Although I am a longtime hobby grognard, I also have some links to professional wargaming in the Department of Defense. In the lead-up to CONNECTIONS 2018 this year I decided to study up a bit. In particular, I wanted to focus on the definition of a wargame. What better place to look than at a book written by James Dunnigan, the Wargames Handbook, Third Edition: How to Play and Design Commercial and Professional Wargames (Writers Club Press, 2000).

I was surprised at my reaction after reading this book. A giant of the hobby, who I had set up on a pedestal, does not deserve to be there.

The Wargames Handbook is a real mixed bag and I actually find it hard to categorize. It is part professional design guide, part memoir, part contemporary history, and part…useless. The copy I have in hand is the Third Edition published in 2000. The first edition appeared in 1980 with a second edition in 1993 before it went out of print in 1998.

The Wargames Handbook consists of nine chapters with End Note and Appendix. After reading the book I see the content as broadly divided into three categories:

  • Designing Wargames
  • History of Wargames
  • Computer Wargames

Of these three categories, the one of least interest to me was computer wargames. Dunnigan comes across as more than a bit bitter at the rise of computer gaming, and computer wargames in particular. He goes to great pains using figures and statistics to show the impact of computer wargames. For a tabletop, manual wargaming like myself his “contemporary history” accounts come across more as whines. The worst part has to be the multi-page GENIE replay of a computer wargame. If Dunnigan had a point here, it was lost in a wall of uninteresting computer printout.

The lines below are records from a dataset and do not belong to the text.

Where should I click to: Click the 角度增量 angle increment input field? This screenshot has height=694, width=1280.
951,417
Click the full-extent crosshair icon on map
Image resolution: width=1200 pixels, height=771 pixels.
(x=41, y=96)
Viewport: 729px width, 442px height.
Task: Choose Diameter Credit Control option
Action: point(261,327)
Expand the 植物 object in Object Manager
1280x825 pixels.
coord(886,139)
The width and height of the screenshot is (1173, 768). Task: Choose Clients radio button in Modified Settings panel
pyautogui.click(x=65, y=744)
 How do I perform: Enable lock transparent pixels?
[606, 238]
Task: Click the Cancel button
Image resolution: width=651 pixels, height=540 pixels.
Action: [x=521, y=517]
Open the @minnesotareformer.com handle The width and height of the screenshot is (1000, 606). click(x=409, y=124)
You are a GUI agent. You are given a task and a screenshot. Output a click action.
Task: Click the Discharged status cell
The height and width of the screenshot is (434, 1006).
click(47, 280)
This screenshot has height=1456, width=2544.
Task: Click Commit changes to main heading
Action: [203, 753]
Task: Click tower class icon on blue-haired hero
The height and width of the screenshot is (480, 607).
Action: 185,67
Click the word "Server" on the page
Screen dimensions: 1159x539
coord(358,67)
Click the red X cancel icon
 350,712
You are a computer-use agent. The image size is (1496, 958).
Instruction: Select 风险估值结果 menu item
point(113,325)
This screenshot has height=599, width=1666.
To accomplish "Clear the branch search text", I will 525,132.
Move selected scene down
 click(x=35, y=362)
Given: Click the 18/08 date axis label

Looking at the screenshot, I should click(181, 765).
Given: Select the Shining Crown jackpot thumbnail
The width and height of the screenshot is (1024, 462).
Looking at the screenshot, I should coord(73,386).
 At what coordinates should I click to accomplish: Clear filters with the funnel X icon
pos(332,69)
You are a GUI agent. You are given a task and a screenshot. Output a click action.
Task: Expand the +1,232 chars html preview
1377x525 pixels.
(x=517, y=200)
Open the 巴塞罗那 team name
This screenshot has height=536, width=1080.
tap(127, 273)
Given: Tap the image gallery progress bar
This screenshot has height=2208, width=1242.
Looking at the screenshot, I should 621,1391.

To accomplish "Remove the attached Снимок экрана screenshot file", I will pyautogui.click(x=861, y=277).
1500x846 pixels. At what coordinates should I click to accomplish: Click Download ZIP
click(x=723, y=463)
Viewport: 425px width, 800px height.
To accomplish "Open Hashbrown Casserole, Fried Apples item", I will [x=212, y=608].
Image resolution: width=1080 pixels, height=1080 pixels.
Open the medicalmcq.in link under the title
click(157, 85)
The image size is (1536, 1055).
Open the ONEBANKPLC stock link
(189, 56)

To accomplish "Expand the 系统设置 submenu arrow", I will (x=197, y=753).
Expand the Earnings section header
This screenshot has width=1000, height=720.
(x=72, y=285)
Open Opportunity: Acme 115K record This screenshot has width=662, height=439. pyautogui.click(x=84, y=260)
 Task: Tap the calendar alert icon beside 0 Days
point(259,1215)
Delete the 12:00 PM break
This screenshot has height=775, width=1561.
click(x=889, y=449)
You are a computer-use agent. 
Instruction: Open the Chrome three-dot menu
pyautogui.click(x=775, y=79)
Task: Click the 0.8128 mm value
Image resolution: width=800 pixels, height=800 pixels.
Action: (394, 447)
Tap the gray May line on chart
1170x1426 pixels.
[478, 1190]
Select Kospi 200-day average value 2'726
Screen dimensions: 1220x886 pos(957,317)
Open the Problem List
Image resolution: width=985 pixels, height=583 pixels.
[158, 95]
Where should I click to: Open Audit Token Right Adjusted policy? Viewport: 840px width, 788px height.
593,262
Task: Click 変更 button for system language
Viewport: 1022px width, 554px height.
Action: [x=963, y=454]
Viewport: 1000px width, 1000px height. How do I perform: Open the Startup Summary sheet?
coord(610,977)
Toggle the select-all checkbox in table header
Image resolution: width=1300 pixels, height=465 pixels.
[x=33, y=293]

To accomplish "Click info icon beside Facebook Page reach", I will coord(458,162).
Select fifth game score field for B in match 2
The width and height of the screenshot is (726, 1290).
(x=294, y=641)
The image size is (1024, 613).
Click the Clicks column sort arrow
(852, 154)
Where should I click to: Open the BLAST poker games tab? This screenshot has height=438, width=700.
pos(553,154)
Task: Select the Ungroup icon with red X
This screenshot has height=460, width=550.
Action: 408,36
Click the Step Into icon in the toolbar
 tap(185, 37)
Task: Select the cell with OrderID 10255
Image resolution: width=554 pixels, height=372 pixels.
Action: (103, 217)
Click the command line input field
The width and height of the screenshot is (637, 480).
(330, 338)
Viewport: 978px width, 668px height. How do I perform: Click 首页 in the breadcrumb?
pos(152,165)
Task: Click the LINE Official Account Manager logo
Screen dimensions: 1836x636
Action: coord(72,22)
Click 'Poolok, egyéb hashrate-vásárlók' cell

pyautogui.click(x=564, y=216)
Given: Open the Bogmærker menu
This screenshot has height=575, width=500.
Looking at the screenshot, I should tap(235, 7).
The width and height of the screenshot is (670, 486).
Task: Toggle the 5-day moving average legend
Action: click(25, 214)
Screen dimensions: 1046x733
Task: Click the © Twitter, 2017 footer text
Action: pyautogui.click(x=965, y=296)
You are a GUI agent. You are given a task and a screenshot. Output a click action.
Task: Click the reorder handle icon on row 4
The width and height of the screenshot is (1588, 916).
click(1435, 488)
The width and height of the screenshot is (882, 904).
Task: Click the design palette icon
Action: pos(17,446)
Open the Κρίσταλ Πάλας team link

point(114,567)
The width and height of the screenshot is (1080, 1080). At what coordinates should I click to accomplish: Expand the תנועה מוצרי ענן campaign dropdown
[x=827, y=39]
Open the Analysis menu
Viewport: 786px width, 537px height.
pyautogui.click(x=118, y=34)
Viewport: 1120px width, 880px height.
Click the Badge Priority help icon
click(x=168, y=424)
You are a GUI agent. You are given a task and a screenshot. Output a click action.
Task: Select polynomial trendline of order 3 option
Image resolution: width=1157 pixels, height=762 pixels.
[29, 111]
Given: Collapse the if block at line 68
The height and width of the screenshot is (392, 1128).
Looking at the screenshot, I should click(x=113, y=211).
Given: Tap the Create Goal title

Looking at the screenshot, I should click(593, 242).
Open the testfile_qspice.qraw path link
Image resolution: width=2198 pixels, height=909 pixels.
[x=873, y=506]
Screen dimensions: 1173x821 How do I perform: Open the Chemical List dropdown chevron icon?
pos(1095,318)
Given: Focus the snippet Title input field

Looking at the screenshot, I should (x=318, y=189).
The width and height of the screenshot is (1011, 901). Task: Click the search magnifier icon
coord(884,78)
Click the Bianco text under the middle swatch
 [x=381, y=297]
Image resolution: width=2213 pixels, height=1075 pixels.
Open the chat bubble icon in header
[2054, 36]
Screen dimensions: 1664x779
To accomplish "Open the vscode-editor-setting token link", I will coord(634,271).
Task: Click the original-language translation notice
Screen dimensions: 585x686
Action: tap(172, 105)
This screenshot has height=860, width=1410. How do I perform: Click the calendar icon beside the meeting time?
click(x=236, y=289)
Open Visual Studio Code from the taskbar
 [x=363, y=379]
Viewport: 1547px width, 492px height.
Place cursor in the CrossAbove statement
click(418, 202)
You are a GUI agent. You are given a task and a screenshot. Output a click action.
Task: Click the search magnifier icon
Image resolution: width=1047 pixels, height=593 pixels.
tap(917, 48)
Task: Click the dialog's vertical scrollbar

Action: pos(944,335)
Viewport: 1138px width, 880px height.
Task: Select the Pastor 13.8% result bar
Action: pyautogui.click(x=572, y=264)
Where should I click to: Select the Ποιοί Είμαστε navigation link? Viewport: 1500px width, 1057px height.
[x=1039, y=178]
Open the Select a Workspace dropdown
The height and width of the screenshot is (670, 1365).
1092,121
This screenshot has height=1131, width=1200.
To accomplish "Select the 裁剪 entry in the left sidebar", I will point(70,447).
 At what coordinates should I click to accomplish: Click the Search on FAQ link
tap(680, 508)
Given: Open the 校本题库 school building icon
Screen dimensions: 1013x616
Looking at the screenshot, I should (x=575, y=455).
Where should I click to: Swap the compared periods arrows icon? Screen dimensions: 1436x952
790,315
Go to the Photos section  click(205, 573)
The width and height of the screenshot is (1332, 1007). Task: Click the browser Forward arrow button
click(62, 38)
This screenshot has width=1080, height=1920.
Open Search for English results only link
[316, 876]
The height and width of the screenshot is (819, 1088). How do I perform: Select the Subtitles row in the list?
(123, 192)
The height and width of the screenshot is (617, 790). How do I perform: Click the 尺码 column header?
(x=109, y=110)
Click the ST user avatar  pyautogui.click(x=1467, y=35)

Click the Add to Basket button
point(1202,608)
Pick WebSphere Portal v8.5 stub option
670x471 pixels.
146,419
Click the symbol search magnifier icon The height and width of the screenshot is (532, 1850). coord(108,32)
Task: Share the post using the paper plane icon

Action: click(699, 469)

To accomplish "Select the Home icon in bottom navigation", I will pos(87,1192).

The history of wargames parts are interesting but have since been done in much more detail elsewhere. Other histories also show a bit less bias and are more comprehensive than that presented here. It looks like Dunnigan wrote what he knew best, that is, his personal experiences and survey results. Granted, that experience is vast and in the golden age of wargames (1970’s and 80’s) he was right in the middle of the hobby, but he was not the only one.

The professional portion of the book is the designing wargames parts. As one Goodreads reviewer put it, “it’s heavy on what to do, but kind of light on how to do it.”

It would seem like Chapter 1 – What is a Wargame? would be a good place to find a definition of a wargame. Alas, this chapter is mostly devoted to a description of his wargame The Drive on Metz. Actually, the chapter is not just a description of the game, it is game play laid side-by-side with history. The closest Dunnigan gets to defining a wargame is the first three paragraphs. However, he fails to give us any sort of concise definition:

  • “A wargame is an attempt to get a jump on the future by obtaining a better understanding of the past.”
  • “A wargame is a combination of “game,” history and science.”
  • “Basically, it’s glorified chess.”
  • “If you’ve never encountered a wargame before, it’s easiest to just think of it as chess with a more complicated playing board and amore complex way of moving your pieces and taking your opponents.”
  • “A wargame usually combines a map, playing pieces representing historical personages or military units and s set of rules telling you what you can or cannot do  with them.”
  • “To be a wargame, in our sense of the word, the game must be realistic.”

Chapter 2 – How to Play is the heart of the wargame design advice. That is, if one wants to design a classic hex-&-counter wargame. Also contained in this chapter (indeed, the bulk of the chapter) is a listing of The Technical Terms Used in Wargaming. Alas, “wargame” or a variant does not appear in this listing!

Chapter 3 – Why Play the Games (and how to get the most out of it) is mostly a survey of historical periods and opportunities for wargaming. To me, the most interesting sections were the last two. In Fantasy & Science Fiction Games, Dunnigan points out that,

Unlike historical games, fantasy and science fiction have fewer restraints on what they can get away with. The designers as was as the users are eager to try anything. I find many innovative ideas concerning game mechanics can be found first presented in fantasy and science fiction games. These ideas can then be applied to historical subjects (p. 142)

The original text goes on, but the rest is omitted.